Майк неожиданно порозовел. «Смущённый орангутан, — подумалось Сэму. — К слову об обезьянках, да?» Тем временем собеседник сходил в прихожую, пошуршал там курткой. Вернулся и хлопнул ладонью по столу.

— Вот.

Между хлебницей и чашкой Сэма лёг бумажный самолётик. Аккуратный, из плотной оранжевой бумаги, без единого пятнышка. Девушка присмотрелась — и вдруг чуть не зашипела:

— Убери эту гадость! Ты что, долбанулся? Он же его в руках держал, там заразы больше, чем на твоих ботинках! Фу!

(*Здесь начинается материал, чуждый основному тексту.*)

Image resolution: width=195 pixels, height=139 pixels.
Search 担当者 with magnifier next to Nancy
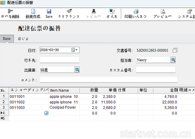[173, 60]
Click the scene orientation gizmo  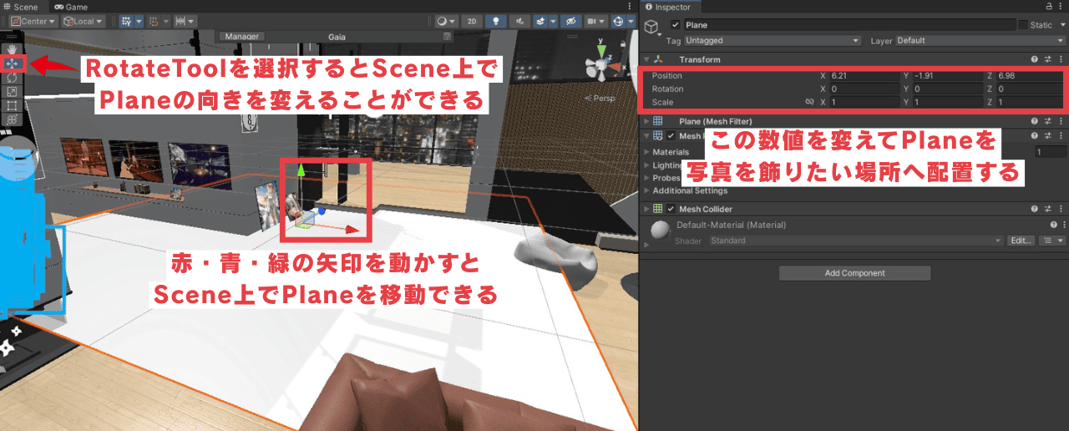point(600,65)
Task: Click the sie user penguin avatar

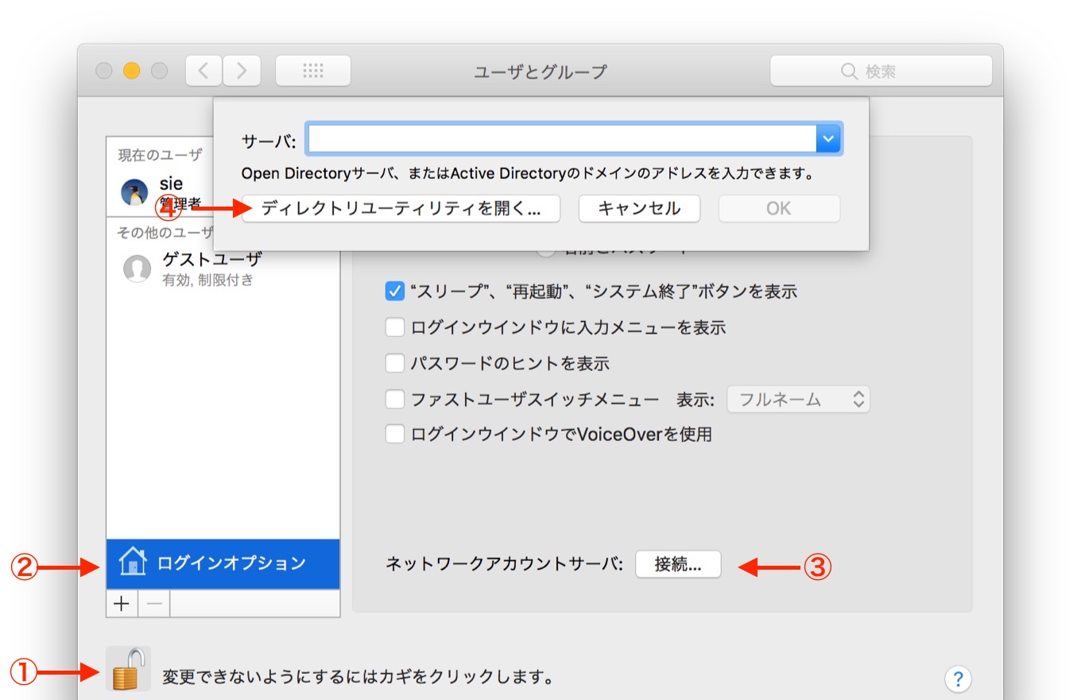Action: pyautogui.click(x=134, y=191)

Она сцапала хвост самолётика через прихватку, но Майк успел перехватить узкое запястье.

— Давай так, — в нарочито расслабленном тоне гулко звенела угроза. — Ты не трогаешь мои вещи, а я не передариваю твою раковину зоологическому музею. Лады?

— Майк, но он грязный!

Вторую руку тоже пришлось нейтрализовать: похоже, самолётику грозило мусорное ведро. Сэм вжался спиной в холодильник и делал вид, что его здесь нет. По итогу короткой борьбы бумажная игрушка вернулась к хозяину.

— Не пыхти, — уже добродушнее пророкотал Майк. — Может, это теперь мой талисман. Мы, диггеры, народ суеверный.

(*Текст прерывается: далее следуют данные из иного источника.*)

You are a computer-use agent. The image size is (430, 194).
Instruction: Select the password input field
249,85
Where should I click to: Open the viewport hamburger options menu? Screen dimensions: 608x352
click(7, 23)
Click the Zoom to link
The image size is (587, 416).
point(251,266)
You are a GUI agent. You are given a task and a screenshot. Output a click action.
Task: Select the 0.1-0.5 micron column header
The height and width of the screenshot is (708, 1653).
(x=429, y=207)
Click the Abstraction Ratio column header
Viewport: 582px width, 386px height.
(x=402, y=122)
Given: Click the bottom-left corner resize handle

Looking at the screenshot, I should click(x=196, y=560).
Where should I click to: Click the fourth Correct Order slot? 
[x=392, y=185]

Он сложил оранжевые крылья и прогладил сгибы. Потом повернулся к Сэму и подмигнул.

— Окей, уголёк. Первое испытание ты прошёл и в нашем бардаке ориентируешься. Теперь надо тебя в заброс сводить. Вернёшься на своих двоих — так и быть, разрешу вам, голубкам, ваши брачные «курлы-мурлы». Заодно в культурный слой погрузишься, историк.

Надувшаяся было Лида вскинулась.

— Вот он ещё условия будет ставить! По закону половина квартиры моя, понял? Кого хочу, того и вожу!

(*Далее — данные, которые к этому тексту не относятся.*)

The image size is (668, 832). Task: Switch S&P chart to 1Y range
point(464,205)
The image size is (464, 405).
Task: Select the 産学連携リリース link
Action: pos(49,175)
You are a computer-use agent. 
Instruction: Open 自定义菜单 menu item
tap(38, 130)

— Ладно, ладно! — поднял руки Майк. Он подошёл к сестре и неожиданно обнял её за плечи, встрепав модную стрижку. — Я уже добрый, я уже чаю выпил. Но согласись, надо ведь салагу макнуть. Иначе скучно.

— Сэ-э-эм, — простонала Лида, уворачиваясь от братской ладони. — Ну будь хоть ты умнее!

— Why not? — пожал плечами гость. — Тоннели, катакомбы, тайные ходы. I’m fascinated.

— О-о-о…

«Как она стонет, — отвлечённо подумал Сэм. — В этом голосе есть что-то от гомеровских сирен». Поток ассоциаций тут же услужливо подкинул ещё пару вариантов, в которых женский голос мог бы перейти в стон. Пришлось отвернуться к окну и мерно подышать.

— Ладно, — девушка наконец вырвалась и упёрла кулаки в бока. — Но я иду с вами. Должен же хоть кто-то думать головой, а не яйцами.

У Майка левая бровь полезла куда-то в сторону затылка. Он отступил на шаг, снова окинул сестру взглядом и цокнул языком.

— Лид, ты об дверь ударилась? Ну где я на тебя экипировку возьму? А случись чего, кто тебя потащит? Сэм? Одного новичка я потяну. Но двоих…

— Так и скажи, что слабо!

— Лида… — Сэм понял, что Майк нуждается в поддержке, но его прервали на полуслове:

— Что «Лида»? Я иду, и точка! Остальные проблемы решайте сами. Всё-таки мужики, не дети.

Дверь снова хлопнула. Майк покачался с пятки на носок, потом сел и опустил лоб на сложенные руки.

— Семья…

— Семья, — кивнул Сэм. Потом понял, что собеседник кивка не видел. Поднял руку, чтобы похлопать Майка по плечу.

Передумал.

***

Комбинезон висел мешком. Ещё он вонял сложной смесью запахов машинного масла, сырой земли и чужого тела. Сэм никак не мог понять, нравится ему или раздражает.

Затащив компанию в кусты напротив Смоленской церкви, Майк уселся на корточки. В оранжевой ночной полутьме он стал напоминать рукастую обезьяну ещё сильнее. Сэм по секрету рассказал про орангутановые ассоциации Лиде, и теперь той было сложно не ухмыляться. Кажется, брат что-то подозревал, потому что хмурился сильнее, чем обычно. Тупые шуточки и грубое высокомерие тоже прекратились — словно рубильник щёлкнул.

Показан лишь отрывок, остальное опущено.